| Scenario | Key settings | Score | Level |
|---|---|---|---|
| Controlled corporate transfer | Organization-issued, scanned, EDR, encrypted, autorun off | 18 | Low |
| Routine office sharing | Personal drive, basic AV, internal data, shared, scan sometimes | 47 | Elevated |
| High-risk sensitive environment | Unknown source, no scan, executables allowed, outdated host, sensitive system | 86 | Critical |
Example scores are illustrative. Your environment and policies should drive final decisions.
This calculator models Likelihood and Impact separately, then combines them into a single score.
- Likelihood (0–5): Based on exposure and execution opportunity. It aggregates weighted factors (source trust, scanning, endpoint controls, autorun, executables/macros, sharing, frequency, time connected, prior incidents, brand channel, patch level).
- Impact (0–5): Based on business consequence if compromise or loss occurs. It aggregates data sensitivity, sensitive-system usage, encryption status, and write protection.
Impact = (ImpactPoints / 48) × 5
RiskScore = ((0.65 × Likelihood) + (0.35 × Impact)) × 20
Weighting emphasizes preventing execution and lateral spread, while still accounting for data loss and sensitive environments.
- Describe how the removable device is sourced, shared, and used.
- Select the controls that actually run on endpoints today.
- Set data sensitivity based on your classification policy.
- Click Calculate Risk to view score and actions.
- Export CSV or PDF to attach to tickets and audits.
Why removable media still matters
USB drives remain a bridge between networks, laptops, and kiosks. Convenience can bypass controls, making a single plug in event a security decision. This calculator converts choices into a measurable score from 0 to 100. It highlights where insertion behavior, device trust, and host hygiene combine to raise exposure. Use it to compare teams or processes and document why a stricter workflow is justified.
Interpreting likelihood and impact scores
Likelihood reflects how easily a threat could execute and spread after insertion. It uses a 0 to 5 scale derived from scanning, controls, autorun, executable files, sharing, and patch level. Impact reflects business consequence on a 0 to 5 scale, driven by data classification, encryption, write protection, and sensitive system use. The combined score weights likelihood at 65 percent and impact at 35 percent to support prioritization.

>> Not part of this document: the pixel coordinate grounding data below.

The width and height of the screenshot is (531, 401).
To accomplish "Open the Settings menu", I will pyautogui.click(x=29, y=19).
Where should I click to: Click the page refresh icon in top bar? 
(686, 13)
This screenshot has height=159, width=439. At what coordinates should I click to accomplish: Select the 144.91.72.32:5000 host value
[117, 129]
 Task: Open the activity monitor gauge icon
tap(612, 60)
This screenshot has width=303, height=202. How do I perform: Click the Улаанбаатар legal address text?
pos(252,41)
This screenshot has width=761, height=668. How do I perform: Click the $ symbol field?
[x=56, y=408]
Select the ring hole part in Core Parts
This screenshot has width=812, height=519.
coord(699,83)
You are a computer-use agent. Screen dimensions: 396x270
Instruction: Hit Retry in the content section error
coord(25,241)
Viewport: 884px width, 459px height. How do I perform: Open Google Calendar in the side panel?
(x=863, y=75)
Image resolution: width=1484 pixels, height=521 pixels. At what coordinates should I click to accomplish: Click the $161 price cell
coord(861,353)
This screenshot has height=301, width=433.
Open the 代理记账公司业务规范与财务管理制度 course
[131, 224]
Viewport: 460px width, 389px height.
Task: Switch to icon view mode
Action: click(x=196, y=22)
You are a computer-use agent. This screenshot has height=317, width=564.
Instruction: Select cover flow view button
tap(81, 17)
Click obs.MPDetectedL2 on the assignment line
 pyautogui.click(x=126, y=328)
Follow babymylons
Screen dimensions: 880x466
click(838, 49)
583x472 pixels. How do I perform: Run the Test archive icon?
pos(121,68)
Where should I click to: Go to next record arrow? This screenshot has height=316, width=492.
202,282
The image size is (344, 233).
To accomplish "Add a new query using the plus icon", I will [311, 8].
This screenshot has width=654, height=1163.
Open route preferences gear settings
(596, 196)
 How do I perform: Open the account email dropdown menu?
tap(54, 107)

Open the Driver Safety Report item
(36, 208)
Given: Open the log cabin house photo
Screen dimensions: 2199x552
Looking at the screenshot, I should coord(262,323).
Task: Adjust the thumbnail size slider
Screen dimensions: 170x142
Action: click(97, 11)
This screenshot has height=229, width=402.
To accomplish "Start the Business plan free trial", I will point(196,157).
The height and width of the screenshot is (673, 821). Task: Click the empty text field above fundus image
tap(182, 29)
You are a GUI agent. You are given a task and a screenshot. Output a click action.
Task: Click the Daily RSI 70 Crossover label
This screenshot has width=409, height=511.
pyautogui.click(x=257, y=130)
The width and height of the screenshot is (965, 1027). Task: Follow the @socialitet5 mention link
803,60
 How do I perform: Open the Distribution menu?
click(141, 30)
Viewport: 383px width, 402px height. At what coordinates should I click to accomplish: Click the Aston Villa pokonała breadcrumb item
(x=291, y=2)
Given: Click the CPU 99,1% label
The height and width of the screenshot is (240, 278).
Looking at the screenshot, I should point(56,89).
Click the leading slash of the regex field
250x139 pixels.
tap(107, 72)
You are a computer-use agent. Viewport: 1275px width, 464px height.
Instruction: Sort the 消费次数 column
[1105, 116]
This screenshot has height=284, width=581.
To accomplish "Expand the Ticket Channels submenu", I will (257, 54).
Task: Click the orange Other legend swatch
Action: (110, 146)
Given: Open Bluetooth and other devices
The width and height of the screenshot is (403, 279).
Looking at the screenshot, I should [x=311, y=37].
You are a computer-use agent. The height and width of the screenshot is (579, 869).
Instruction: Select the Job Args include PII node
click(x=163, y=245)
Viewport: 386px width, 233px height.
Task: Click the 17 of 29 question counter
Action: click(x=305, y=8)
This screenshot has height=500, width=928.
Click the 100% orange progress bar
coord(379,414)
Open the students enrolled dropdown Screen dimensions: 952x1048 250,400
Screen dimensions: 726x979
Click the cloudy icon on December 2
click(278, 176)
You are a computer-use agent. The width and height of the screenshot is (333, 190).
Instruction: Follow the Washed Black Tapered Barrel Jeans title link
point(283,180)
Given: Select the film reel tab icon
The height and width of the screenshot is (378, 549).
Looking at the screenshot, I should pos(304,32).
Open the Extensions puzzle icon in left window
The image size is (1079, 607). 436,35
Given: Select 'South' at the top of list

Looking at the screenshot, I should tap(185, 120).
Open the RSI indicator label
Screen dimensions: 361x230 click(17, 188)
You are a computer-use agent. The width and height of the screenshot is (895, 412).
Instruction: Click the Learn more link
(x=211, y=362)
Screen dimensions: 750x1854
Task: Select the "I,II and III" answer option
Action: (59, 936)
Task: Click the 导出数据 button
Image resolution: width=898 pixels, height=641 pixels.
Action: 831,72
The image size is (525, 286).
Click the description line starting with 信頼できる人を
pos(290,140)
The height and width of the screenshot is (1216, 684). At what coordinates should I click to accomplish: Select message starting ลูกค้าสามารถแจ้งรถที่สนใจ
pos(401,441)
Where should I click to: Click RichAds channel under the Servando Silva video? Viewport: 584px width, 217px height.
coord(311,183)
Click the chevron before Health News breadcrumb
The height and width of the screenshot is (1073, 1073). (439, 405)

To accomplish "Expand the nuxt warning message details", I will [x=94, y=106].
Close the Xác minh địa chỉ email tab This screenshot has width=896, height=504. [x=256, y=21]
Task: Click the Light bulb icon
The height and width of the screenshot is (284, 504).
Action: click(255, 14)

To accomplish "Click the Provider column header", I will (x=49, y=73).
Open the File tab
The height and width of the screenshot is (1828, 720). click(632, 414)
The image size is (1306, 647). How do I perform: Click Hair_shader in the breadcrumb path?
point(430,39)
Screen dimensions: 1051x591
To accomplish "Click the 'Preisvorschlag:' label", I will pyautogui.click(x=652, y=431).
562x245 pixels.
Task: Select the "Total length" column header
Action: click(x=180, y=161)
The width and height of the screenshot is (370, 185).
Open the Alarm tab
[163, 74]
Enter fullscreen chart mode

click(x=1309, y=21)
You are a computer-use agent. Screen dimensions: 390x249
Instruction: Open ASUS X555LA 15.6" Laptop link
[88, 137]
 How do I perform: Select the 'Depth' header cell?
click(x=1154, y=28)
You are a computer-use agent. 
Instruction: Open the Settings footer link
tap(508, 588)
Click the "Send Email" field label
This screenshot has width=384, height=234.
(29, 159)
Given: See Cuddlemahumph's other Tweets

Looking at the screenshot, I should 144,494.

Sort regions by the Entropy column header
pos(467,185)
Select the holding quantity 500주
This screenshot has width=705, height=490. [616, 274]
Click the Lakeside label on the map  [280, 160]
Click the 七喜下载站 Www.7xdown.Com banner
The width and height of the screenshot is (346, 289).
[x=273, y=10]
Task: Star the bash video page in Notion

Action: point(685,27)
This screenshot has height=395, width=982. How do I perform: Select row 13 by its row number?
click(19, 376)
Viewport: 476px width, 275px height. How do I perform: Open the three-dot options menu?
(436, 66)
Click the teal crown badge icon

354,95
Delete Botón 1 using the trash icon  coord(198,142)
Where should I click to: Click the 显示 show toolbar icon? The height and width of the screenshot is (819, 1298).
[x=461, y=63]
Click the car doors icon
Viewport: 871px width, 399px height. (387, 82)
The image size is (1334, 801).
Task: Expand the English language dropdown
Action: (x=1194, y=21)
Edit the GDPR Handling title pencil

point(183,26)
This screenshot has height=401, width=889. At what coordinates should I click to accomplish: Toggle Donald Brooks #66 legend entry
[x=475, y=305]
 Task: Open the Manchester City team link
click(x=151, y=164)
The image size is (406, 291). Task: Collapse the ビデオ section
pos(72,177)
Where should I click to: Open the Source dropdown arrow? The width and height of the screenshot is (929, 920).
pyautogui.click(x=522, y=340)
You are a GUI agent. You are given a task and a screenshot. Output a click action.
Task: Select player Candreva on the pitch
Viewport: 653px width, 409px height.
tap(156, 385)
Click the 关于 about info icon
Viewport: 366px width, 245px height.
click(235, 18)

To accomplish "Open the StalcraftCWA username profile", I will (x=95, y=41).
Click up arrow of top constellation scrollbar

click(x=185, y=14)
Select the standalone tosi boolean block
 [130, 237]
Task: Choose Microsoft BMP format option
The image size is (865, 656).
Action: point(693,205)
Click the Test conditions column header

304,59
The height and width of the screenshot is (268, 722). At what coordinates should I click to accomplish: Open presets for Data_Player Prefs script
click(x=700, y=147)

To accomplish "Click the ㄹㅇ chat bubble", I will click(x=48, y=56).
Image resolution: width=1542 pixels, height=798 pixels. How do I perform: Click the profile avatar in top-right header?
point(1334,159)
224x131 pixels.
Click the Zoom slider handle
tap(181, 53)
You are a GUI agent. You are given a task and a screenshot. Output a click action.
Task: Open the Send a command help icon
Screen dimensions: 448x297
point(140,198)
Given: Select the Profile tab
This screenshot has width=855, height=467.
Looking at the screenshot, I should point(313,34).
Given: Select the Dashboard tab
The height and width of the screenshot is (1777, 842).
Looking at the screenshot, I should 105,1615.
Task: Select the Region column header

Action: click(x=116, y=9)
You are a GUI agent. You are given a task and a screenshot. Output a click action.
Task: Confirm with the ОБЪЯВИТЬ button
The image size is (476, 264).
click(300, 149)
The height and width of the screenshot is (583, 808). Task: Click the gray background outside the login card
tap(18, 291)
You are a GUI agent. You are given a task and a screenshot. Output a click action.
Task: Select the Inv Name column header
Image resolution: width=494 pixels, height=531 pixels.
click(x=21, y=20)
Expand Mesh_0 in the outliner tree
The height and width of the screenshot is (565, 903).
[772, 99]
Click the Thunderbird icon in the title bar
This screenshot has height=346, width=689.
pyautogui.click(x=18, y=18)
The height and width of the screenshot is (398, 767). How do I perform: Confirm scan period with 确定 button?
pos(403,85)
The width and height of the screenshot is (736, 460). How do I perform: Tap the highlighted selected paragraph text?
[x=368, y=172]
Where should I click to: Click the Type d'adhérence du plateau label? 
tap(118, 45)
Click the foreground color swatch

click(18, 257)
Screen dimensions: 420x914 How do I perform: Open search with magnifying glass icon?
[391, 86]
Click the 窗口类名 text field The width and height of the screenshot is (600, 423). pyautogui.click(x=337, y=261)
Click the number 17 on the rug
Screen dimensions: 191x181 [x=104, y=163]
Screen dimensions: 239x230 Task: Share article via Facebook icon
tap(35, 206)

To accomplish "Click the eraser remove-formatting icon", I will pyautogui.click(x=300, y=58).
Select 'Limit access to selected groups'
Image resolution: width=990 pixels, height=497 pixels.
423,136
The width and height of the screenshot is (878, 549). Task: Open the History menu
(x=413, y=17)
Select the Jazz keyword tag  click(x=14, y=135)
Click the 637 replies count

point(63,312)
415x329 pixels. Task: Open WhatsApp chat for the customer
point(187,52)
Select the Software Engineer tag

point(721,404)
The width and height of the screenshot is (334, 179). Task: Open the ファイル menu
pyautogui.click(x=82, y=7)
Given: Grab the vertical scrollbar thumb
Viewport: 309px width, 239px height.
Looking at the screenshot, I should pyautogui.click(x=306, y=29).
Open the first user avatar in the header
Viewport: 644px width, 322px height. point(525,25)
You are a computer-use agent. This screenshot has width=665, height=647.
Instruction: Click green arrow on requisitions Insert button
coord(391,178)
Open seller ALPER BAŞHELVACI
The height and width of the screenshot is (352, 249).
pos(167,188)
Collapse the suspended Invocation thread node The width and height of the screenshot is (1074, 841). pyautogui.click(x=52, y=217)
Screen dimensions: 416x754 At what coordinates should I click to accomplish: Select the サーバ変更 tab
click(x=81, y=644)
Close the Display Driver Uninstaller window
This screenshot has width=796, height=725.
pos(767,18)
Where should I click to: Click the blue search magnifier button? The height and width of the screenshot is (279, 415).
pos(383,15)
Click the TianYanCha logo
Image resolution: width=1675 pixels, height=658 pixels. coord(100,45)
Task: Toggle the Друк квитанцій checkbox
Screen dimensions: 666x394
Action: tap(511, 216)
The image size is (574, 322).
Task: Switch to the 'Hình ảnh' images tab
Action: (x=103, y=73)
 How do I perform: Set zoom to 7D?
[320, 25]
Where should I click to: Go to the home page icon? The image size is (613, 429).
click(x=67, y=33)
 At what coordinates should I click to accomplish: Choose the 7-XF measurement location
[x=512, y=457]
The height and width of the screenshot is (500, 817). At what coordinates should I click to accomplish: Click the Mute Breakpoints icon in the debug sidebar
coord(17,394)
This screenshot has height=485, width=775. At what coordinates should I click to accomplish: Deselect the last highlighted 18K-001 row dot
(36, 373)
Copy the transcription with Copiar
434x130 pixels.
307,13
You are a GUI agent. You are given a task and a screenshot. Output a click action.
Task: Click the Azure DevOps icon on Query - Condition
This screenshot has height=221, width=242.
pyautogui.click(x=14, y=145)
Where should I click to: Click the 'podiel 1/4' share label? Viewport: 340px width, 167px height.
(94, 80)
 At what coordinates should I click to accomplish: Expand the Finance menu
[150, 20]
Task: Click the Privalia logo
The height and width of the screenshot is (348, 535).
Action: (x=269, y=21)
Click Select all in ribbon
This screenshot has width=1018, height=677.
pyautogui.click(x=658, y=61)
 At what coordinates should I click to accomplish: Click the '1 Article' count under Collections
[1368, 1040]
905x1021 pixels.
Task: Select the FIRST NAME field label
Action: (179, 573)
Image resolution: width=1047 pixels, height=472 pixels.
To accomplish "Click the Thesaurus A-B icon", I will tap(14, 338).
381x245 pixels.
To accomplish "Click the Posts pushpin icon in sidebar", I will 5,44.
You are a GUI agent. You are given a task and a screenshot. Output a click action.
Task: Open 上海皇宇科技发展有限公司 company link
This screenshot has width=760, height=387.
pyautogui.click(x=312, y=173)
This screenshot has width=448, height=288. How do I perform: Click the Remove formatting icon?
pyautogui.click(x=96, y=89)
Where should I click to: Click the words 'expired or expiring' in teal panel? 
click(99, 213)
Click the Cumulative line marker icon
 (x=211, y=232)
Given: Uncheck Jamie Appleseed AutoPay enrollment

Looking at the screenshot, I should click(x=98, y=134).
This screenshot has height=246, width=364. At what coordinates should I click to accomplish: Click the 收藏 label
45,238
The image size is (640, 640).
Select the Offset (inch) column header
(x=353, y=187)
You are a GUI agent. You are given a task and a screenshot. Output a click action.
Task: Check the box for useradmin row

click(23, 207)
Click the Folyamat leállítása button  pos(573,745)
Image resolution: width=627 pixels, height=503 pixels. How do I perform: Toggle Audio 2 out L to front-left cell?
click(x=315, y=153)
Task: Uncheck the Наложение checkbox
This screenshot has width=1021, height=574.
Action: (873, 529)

Controls that lower the score fastest
The biggest reductions come from technical enforcement. Device control with EDR reduces execution paths, while scan on insertion cuts the chance of payloads. Disabling autorun and blocking executables from removable media removes common infection routes. Encryption and write protection lower loss and tampering impact. If you must allow macros, require signed templates and keep the host patched. Apply controls consistently, then re score to show improvement.
Using results for policy and audits
Treat the score as a decision aid, not a verdict. Define bands that match your risk appetite: 0 to 19 low, 20 to 39 moderate, 40 to 59 elevated, 60 to 79 high, and 80 to 100 critical. Attach the exported CSV or PDF to change tickets and exception requests. Store results with asset tags and dates so auditors can see trends and enforcement.
Operational workflow for secure transfers
For higher scores, use a transfer station that is patched, monitored, and isolated from sensitive networks. Receive media, scan it, and copy only approved types into a staging folder. Validate hashes or file lists when possible, then move data through a channel to the target system. Issue organization owned drives to reduce supply chain uncertainty. Close the loop by updating this calculator after changes and saving the report with the work record.
FAQs
1) What does the 0–100 risk score represent?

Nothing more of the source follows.